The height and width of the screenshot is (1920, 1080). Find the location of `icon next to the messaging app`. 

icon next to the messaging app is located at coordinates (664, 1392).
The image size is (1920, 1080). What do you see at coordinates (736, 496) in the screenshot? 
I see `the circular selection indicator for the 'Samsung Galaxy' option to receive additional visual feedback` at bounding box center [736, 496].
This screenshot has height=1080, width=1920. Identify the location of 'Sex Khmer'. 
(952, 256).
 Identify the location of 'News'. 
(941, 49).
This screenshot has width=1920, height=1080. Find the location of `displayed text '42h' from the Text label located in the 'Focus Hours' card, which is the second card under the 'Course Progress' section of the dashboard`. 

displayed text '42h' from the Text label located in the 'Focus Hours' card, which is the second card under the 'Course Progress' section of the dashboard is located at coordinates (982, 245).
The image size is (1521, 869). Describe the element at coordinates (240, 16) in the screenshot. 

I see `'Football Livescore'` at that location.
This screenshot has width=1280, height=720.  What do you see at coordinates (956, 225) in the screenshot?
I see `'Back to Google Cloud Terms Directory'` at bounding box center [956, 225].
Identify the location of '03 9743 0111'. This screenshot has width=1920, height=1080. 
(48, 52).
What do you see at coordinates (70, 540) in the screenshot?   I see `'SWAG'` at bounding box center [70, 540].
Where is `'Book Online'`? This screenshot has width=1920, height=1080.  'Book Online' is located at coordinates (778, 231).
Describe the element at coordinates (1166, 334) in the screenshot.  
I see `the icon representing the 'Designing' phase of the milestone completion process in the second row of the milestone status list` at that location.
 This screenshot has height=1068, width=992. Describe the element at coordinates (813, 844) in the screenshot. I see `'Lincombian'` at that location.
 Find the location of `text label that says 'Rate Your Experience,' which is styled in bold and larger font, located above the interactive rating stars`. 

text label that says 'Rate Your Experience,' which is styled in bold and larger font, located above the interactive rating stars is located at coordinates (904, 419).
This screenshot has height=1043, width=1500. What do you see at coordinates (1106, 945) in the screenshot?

★ ★ ★ ★ ★ ★ ★

Stated goal>
Render every line of the items above as a Markdown table with the columns Row and Line, numbering each line and omitting blank ones.

Result for this exercise>
| Row | Line |
|---|---|
| 1 | The height and width of the screenshot is (1920, 1080). Find the location of `icon next to the messaging app`.  |
| 2 | icon next to the messaging app is located at coordinates (664, 1392). |
| 3 | The image size is (1920, 1080). What do you see at coordinates (736, 496) in the screenshot?  |
| 4 | I see `the circular selection indicator for the 'Samsung Galaxy' option to receive additional visual feedback` at bounding box center [736, 496]. |
| 5 | This screenshot has height=1080, width=1920. Identify the location of 'Sex Khmer'.  |
| 6 | (952, 256). |
| 7 |  Identify the location of 'News'.  |
| 8 | (941, 49). |
| 9 | This screenshot has width=1920, height=1080. Find the location of `displayed text '42h' from the Text label located in the 'Focus Hours' card, which is the second card under the 'Course Progress' section of the dashboard`.  |
| 10 | displayed text '42h' from the Text label located in the 'Focus Hours' card, which is the second card under the 'Course Progress' section of the dashboard is located at coordinates (982, 245). |
| 11 | The image size is (1521, 869). Describe the element at coordinates (240, 16) in the screenshot.  |
| 12 | I see `'Football Livescore'` at that location. |
| 13 | This screenshot has width=1280, height=720.  What do you see at coordinates (956, 225) in the screenshot? |
| 14 | I see `'Back to Google Cloud Terms Directory'` at bounding box center [956, 225]. |
| 15 | Identify the location of '03 9743 0111'. This screenshot has width=1920, height=1080.  |
| 16 | (48, 52). |
| 17 | What do you see at coordinates (70, 540) in the screenshot?   I see `'SWAG'` at bounding box center [70, 540]. |
| 18 | Where is `'Book Online'`? This screenshot has width=1920, height=1080.  'Book Online' is located at coordinates (778, 231). |
| 19 | Describe the element at coordinates (1166, 334) in the screenshot.   |
| 20 | I see `the icon representing the 'Designing' phase of the milestone completion process in the second row of the milestone status list` at that location. |
| 21 |  This screenshot has height=1068, width=992. Describe the element at coordinates (813, 844) in the screenshot. I see `'Lincombian'` at that location. |
| 22 |  Find the location of `text label that says 'Rate Your Experience,' which is styled in bold and larger font, located above the interactive rating stars`.  |
| 23 | text label that says 'Rate Your Experience,' which is styled in bold and larger font, located above the interactive rating stars is located at coordinates (904, 419). |
| 24 | This screenshot has height=1043, width=1500. What do you see at coordinates (1106, 945) in the screenshot? |